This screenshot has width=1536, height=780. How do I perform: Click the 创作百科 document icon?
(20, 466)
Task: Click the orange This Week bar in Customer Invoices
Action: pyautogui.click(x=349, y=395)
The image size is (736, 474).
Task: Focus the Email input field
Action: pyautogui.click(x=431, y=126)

*Action item*:
Could you restate all of the lines above without altering a single word?

*Exercise solution*:
This screenshot has width=1536, height=780. How do I perform: Click the 创作百科 document icon?
(20, 466)
Task: Click the orange This Week bar in Customer Invoices
Action: pyautogui.click(x=349, y=395)
The image size is (736, 474).
Task: Focus the Email input field
Action: pyautogui.click(x=431, y=126)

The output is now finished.